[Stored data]

__________________________________________________

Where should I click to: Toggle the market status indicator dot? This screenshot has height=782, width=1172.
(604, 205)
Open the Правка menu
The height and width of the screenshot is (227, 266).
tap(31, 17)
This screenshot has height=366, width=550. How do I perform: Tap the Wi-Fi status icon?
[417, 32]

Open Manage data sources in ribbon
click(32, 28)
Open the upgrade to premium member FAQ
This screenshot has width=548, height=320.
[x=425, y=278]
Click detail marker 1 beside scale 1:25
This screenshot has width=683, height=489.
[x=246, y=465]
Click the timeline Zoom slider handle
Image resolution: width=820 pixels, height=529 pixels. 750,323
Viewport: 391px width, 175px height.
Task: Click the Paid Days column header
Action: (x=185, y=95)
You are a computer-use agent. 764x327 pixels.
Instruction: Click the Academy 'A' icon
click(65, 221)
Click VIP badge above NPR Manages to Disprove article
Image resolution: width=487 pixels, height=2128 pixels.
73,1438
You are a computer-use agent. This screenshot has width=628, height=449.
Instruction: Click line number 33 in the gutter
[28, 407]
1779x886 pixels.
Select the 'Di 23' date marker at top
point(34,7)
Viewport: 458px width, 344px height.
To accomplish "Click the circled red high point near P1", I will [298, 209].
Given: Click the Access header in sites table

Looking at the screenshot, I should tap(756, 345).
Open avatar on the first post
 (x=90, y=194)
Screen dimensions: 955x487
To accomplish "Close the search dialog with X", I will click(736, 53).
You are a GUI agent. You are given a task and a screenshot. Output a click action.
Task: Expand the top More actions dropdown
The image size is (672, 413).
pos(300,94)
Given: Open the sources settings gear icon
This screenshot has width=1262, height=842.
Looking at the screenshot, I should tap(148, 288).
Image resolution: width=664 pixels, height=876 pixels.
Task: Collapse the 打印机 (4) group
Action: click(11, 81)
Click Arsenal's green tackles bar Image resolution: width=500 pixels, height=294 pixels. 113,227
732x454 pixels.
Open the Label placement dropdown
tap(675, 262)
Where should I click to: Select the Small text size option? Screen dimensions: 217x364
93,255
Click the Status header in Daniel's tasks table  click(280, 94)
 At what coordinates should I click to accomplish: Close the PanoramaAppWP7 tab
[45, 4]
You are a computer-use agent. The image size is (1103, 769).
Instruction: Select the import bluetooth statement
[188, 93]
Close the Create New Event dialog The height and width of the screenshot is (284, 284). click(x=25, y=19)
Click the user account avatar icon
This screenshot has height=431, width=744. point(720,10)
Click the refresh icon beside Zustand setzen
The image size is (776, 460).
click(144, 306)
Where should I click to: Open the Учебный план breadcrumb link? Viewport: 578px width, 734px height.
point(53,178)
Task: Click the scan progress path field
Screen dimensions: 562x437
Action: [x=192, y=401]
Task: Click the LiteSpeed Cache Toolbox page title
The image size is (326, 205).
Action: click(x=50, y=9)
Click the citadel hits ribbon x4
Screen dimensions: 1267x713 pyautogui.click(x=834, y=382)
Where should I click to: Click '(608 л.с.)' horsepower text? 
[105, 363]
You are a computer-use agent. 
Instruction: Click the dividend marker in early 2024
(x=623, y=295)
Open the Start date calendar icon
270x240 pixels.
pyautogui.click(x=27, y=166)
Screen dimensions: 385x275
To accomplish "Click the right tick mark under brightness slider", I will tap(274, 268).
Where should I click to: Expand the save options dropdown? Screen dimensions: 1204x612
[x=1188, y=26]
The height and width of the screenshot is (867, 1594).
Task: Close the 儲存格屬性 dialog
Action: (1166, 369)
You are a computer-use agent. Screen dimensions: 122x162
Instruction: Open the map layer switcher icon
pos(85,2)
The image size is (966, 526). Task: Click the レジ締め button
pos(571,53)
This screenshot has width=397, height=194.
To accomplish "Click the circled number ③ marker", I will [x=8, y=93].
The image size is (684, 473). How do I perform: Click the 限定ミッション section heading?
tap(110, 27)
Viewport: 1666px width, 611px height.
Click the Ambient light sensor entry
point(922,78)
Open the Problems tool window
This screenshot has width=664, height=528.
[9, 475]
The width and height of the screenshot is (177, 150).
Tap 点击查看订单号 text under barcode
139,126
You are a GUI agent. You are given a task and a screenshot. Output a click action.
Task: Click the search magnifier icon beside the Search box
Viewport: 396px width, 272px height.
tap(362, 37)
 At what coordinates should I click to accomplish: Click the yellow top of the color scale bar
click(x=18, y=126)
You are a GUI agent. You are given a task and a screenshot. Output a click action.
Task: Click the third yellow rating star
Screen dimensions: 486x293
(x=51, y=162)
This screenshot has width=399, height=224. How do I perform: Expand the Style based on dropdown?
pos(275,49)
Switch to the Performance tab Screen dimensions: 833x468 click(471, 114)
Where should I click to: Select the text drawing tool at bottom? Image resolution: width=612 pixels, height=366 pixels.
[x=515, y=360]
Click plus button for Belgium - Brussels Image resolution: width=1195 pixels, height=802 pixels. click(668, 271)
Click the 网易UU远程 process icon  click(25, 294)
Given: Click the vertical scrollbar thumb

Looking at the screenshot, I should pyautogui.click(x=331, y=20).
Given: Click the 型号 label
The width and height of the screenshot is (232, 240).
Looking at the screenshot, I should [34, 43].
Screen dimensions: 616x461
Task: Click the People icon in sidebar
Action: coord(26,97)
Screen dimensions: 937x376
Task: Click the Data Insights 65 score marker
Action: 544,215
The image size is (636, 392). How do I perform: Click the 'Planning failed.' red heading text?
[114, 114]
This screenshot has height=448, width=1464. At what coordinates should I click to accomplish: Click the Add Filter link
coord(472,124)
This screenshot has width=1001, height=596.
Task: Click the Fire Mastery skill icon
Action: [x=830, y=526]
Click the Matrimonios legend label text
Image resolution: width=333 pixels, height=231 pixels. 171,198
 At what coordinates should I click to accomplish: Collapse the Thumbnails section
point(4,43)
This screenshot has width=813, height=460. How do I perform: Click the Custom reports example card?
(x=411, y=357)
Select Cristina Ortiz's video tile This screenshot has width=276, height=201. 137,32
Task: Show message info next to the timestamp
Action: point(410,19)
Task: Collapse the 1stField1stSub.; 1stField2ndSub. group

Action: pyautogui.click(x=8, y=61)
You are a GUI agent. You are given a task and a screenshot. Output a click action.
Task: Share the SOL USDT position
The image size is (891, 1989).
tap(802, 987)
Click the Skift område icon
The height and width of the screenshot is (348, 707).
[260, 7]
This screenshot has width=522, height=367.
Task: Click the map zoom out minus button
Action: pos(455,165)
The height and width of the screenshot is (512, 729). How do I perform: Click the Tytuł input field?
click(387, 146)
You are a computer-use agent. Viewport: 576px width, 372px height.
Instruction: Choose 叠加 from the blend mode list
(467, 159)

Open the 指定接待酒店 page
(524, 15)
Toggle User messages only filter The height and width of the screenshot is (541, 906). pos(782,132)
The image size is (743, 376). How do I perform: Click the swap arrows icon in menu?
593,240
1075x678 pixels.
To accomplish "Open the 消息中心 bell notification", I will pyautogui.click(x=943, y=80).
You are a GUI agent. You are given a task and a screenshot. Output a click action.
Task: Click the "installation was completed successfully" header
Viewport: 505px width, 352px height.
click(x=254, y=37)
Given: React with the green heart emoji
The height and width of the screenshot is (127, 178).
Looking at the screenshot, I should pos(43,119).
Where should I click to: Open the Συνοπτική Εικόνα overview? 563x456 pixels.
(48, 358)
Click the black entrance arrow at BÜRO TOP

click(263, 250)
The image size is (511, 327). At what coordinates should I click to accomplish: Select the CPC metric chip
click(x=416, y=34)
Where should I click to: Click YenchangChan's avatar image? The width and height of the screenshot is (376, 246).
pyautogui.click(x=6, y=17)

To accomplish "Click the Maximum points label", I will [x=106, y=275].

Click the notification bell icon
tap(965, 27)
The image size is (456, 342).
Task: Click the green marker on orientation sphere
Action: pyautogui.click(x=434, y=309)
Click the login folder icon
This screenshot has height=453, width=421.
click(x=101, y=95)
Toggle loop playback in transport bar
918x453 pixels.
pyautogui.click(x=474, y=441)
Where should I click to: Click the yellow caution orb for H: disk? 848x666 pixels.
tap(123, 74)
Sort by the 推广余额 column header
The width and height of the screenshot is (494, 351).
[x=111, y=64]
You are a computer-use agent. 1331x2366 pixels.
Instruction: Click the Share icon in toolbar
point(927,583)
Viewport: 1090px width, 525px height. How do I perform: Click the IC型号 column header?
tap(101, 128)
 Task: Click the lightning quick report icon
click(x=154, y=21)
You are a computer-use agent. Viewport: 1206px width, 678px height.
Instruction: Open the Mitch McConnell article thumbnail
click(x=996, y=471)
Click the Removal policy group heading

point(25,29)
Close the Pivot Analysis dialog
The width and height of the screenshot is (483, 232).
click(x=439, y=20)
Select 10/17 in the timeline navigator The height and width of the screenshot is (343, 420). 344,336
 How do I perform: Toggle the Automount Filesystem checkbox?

__________________________________________________

### [REQUIRED WORK]
Of the lines above, show those in which "with" appears.

### [ANSWER TO THE EXERCISE]
To accomplish "Close the search dialog with X", I will click(736, 53).
Given: React with the green heart emoji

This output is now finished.